An interface finite element model can be used to predict healing outcome of bone fractures

After fractures, bone can experience different potential outcomes: successful bone consolidation, non-union and bone failure. Although, there are a lot of factors that influence fracture healing, experimental studies have shown that the interfragmentary movement (IFM) is one of the main regulators for the course of bone healing. In this sense, computational models may help to improve the development of mechanical-based treatments for bone fracture healing. Hence, based on this fact, we propose a combined repair-failure mechanistic computational model to describe bone fracture healing. Despite being a simple model, it is able to correctly estimate the time course evolution of the IFM compared to in vivo measurements under different mechanical conditions. Therefore, this mathematical approach is especially suitable for modeling the healing response of bone to fractures treated with different mechanical fixators, simulating realistic clinical conditions.
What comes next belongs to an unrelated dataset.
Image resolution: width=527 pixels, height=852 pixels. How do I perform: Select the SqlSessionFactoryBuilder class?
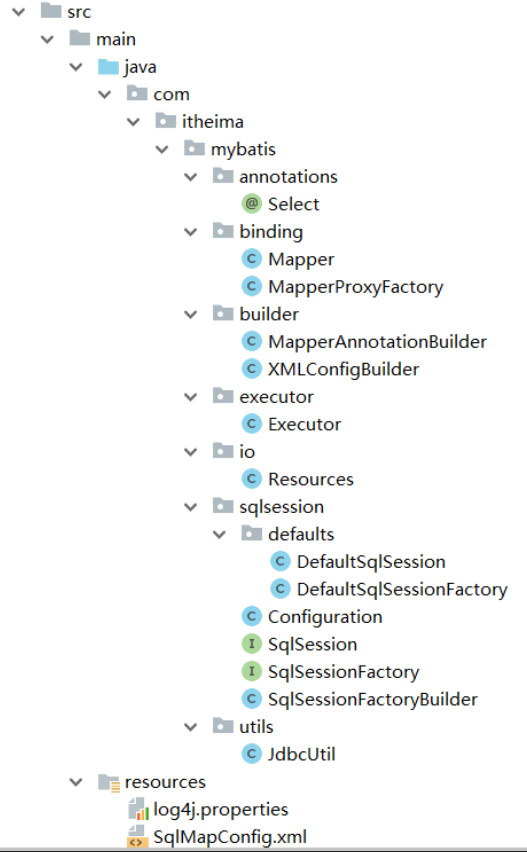pyautogui.click(x=373, y=699)
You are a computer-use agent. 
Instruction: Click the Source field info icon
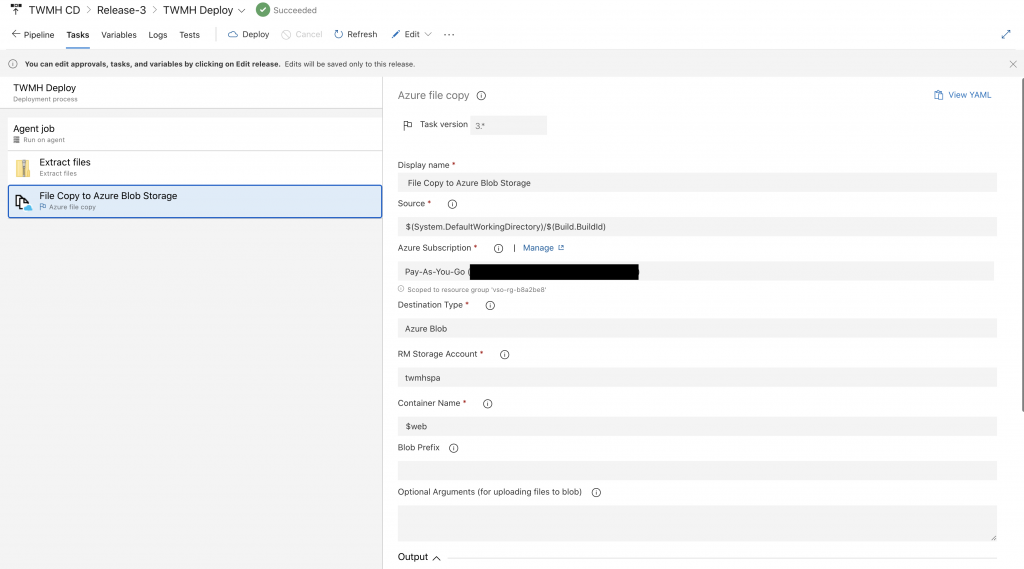(452, 204)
This model will be a useful tool to identify factors and define targets for patient specific therapeutics interventions. •We presented a coupled mechanistic computational model able to simulate the normal and the impaired bone healing.•The temporal evolution of the bone fracture mechanical properties under different mechanical stability conditions is successfully simulated.•Our model assumes that the local mechanical environment of the gap fracture regulates the fracture outcome.•This model can be used to study and improve healing of bone fragments stabilized by different fixation systems.